Source passage:
......
Combined with the error structure, the separate means model implies that all the data are independent and normally distributed with constant variance:

`$$y_{ij} ∼ N(\mu_{i}, \sigma^2 )$$`

`$∼N(\mu_{i},\sigma^2)$` denotes "has a normal distribution with mean 0 and variance `$\sigma^2$`".

Here: Each treatment group may have its own mean.
]

---
# Assumptions

.font150[
We assume that errors `$\epsilon^2$` (deviations from the treatment means) are:

- independent for different data values;
- have mean zero;
- have the same variance;
- follow a Normal distribution.

`$$\epsilon_{ij}\stackrel{iid}{\sim}N(0, \sigma^{2})$$`
(iid independent and identically distributed)

Normal distribution of errors needed for inference.
]

---
# Groups mean and Overall mean

.font130[
The group means `$\mu_{i}$` can be expressed as a sum of overall mean  `$\mu^*$`  and treatment effect `$\alpha_{i}$`, hence

`$$\mu_{i}=\mu^*+\alpha_{i}$$`

Therefore, `$\mu^*$` can be defined as the mean of the `$g$` treatments:

`$$\mu^*=\sum_{i=1}^{g}\mu_{i}/g$$`
The sum of treatment effects is zero:
`$$\sum_{i=1}^{g}\alpha_{i}=0$$`
Will be useful later for factorial design.
]

---
# Weighted mean

.font130[
Alternative we can assume that `$\mu^*$` is the weighted average of the treatment means, with the sample sizes `$n_{i}$` used as weights:

`$$\mu^*=\sum_{i=1}^{g}n_{i}\mu_{i}/N$$`

The weighted sum of the treatment effects is zero:

`$$\sum_{i=1}^{g}n_{i}\alpha_{i}=0$$`
When the sample sizes are equal, these two choices coincide.
......
Records provided:
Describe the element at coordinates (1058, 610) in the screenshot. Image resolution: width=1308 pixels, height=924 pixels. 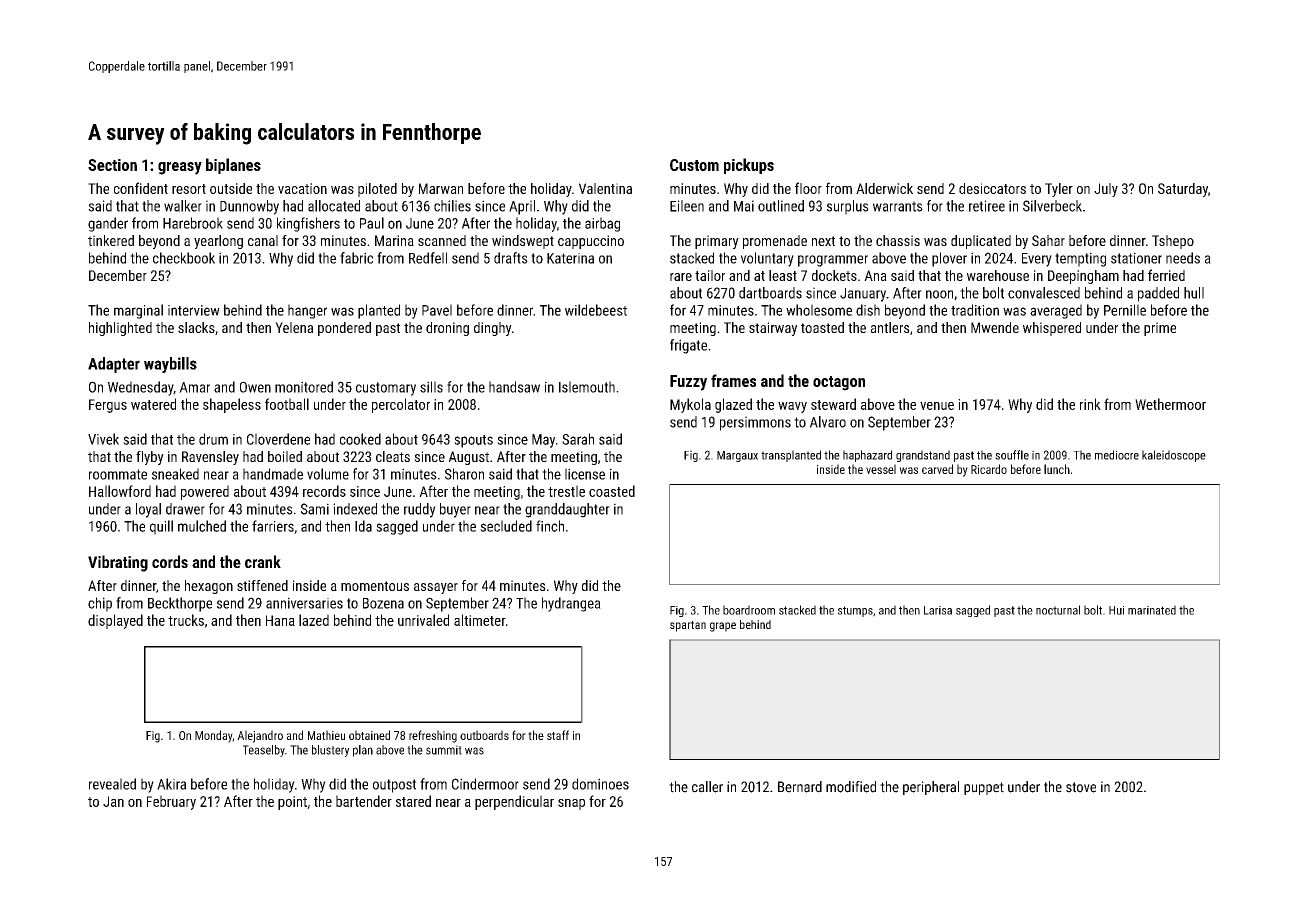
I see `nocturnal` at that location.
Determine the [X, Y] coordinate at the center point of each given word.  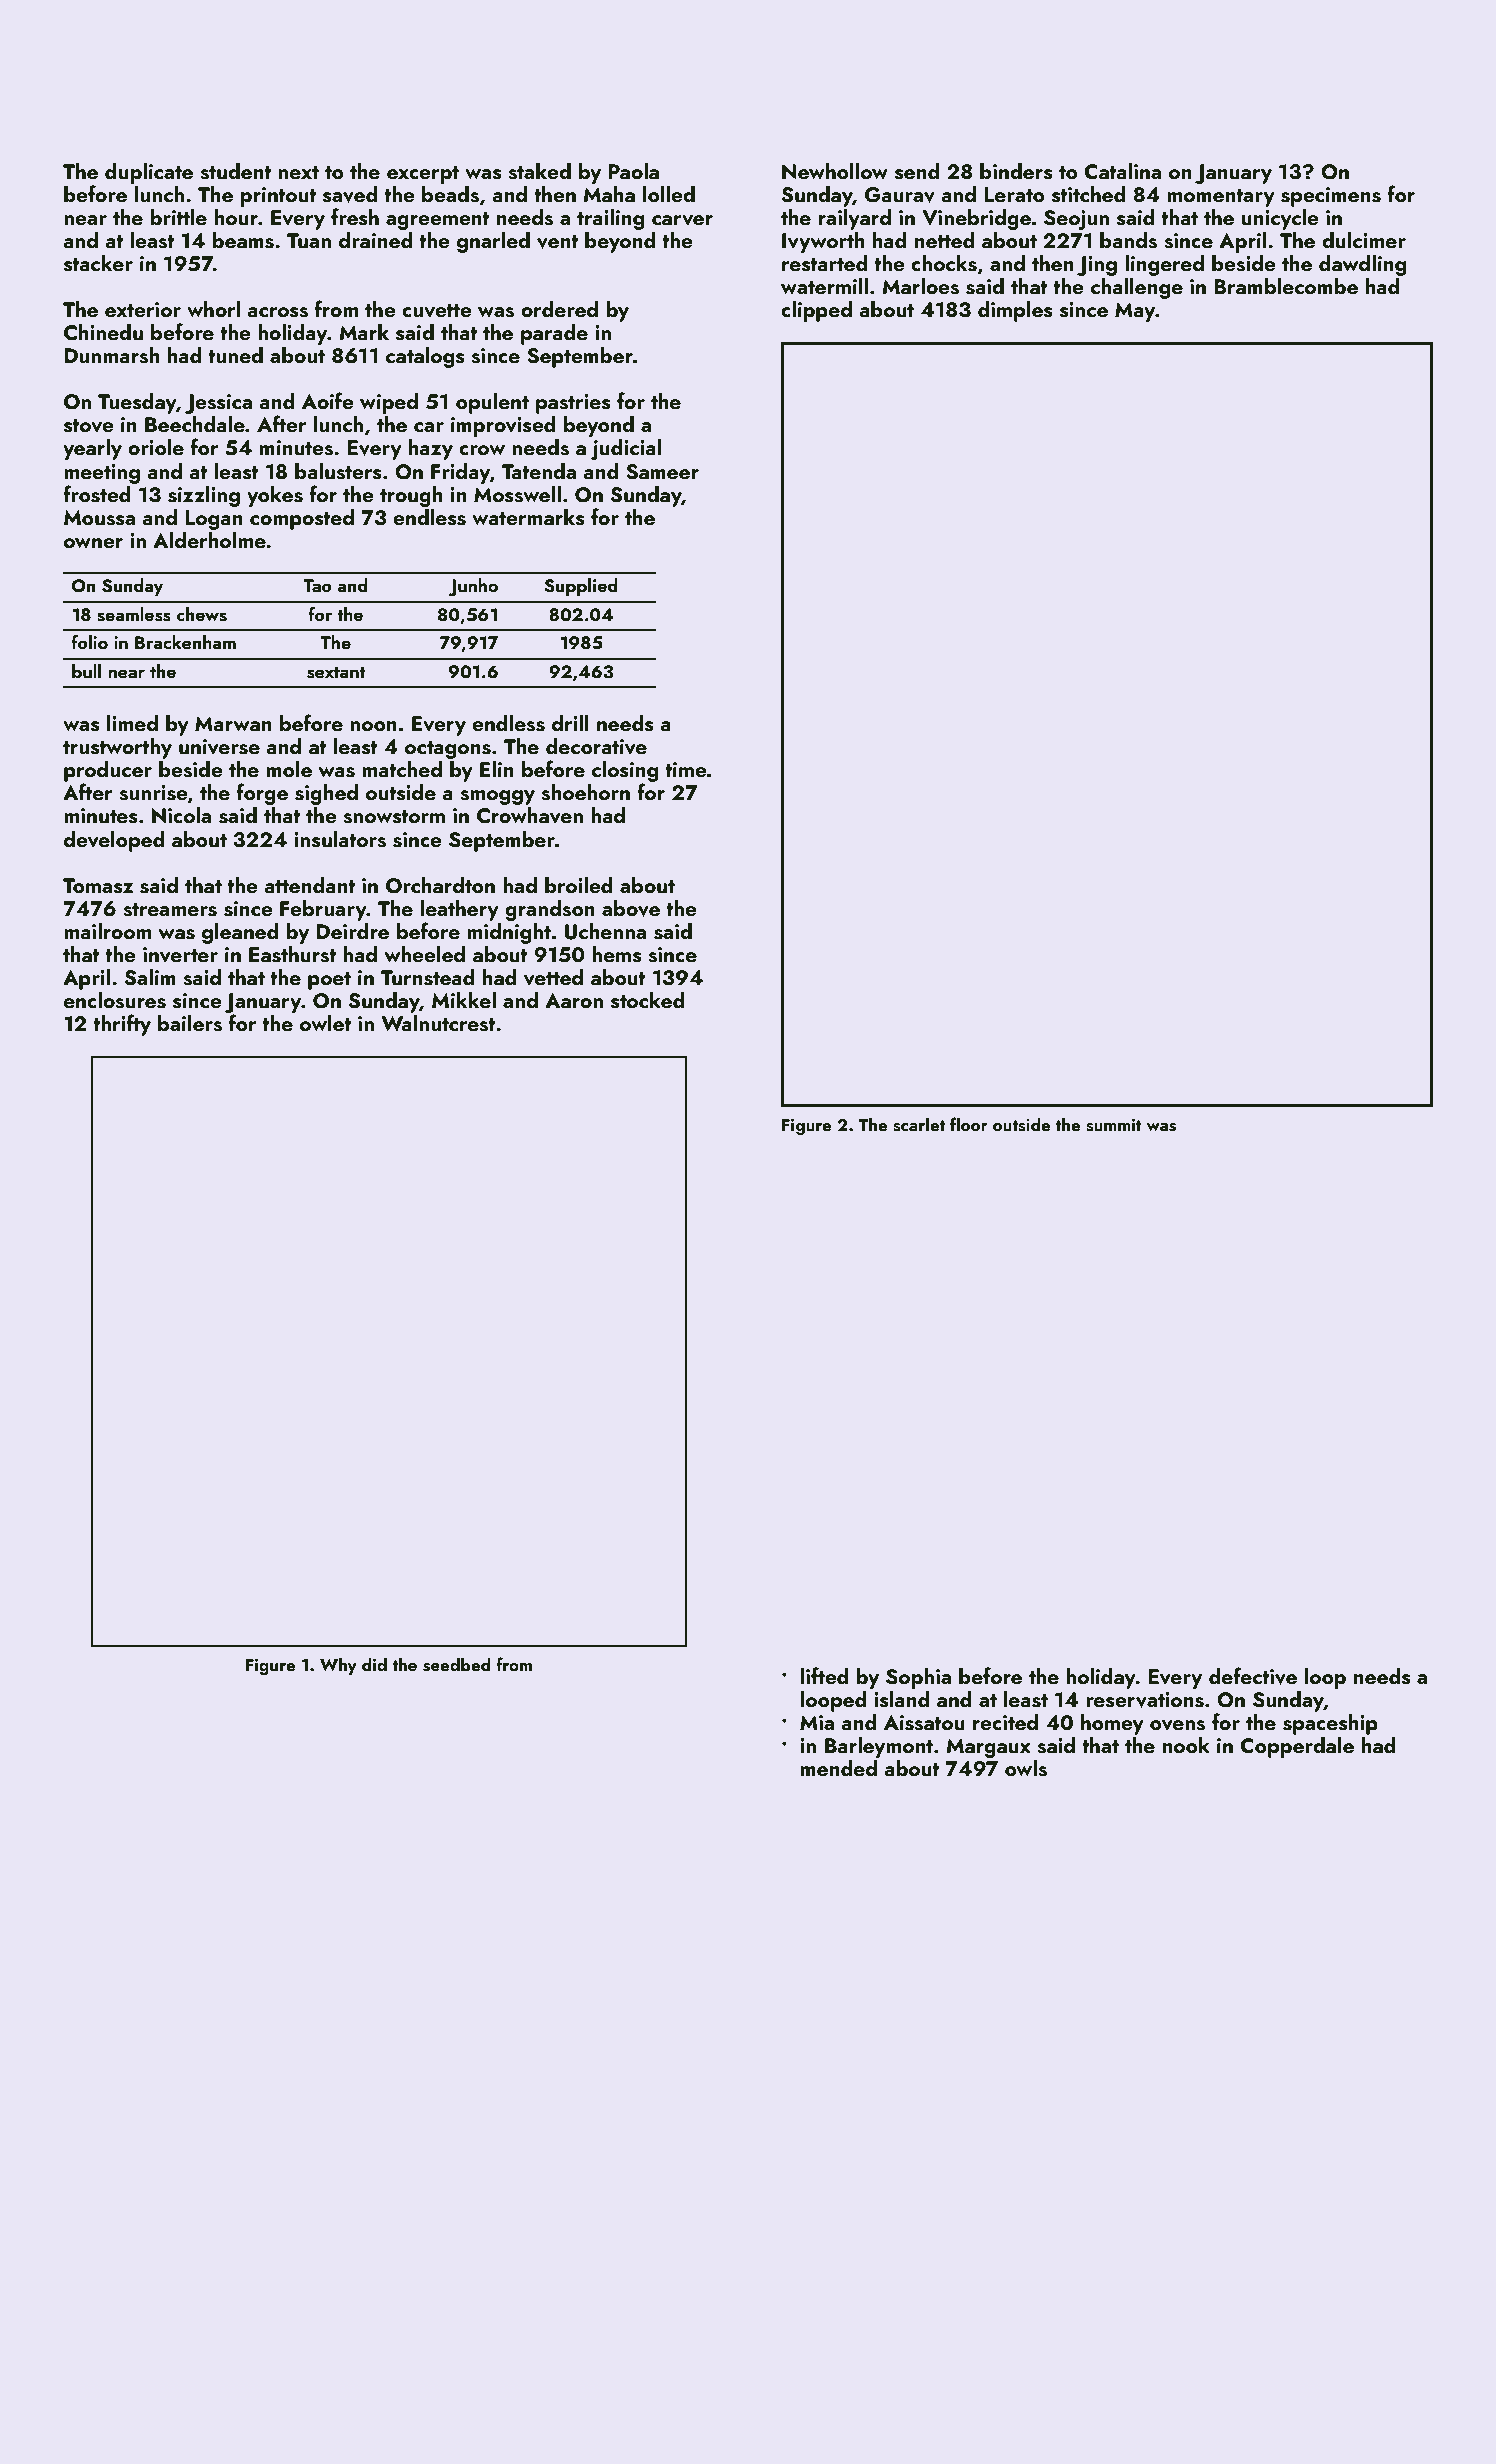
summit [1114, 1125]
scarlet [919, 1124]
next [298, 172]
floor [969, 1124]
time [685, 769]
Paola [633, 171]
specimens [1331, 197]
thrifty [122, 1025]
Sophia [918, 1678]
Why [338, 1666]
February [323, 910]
......
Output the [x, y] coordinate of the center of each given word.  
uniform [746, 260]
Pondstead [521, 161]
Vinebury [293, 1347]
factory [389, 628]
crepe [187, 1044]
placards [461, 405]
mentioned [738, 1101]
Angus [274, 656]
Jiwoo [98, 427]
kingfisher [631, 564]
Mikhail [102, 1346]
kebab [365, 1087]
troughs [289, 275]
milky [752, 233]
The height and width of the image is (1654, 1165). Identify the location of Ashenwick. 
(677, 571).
......
Objective A: In the slides on the separate means model, rewrite the passage that begins "Alternative we can assume that" as a short bulleted list that keeps its main facts.
Objective B: List every assumption about the errors that the slides on the separate means model state under the heading "Assumptions".
Objective C: Extend the slides on the separate means model, picking up after the sentence "When the sample sizes are equal, these two choices coincide."
The items have no connection to the slides on the separate means model.

Output A:
- The overall mean μ* can also be taken as the weighted average of the treatment means, with the sample sizes nᵢ as weights: μ* = Σ nᵢμᵢ / N.
- Under this choice, the weighted sum of the treatment effects is zero: Σ nᵢαᵢ = 0.
- When the sample sizes are equal, this choice and the unweighted mean of the treatments coincide.

Output B:
- They are independent for different data values.
- They have mean zero.
- They have the same variance.
- They follow a Normal distribution.

Output C:
Restriction that the treatment effects `$α_i$` add to zero (either weighted
or not) implies that the treatment effects are not completely free to vary.
]

---
# Estimation of Parameters

.font140[
Total Sum of Squares

We usually choose model parameters so as to minimize the sum of squared residuals.
The total sum of squares in the data `$SS_T$` is the sum of the model or explained sum of
squares `$SS_M$` plus the error or residual sum of squares `$SS_E$` . 
`$$SS_T = SS_M + SS_E$$`
For a fixed set of data, if you change the model making one `$SS$` bigger, then the other must get smaller.

`$SS_M$` is variability explained by allowing means to change linearly with dose;

`$SS_E$` is the variability which is left over or not explained.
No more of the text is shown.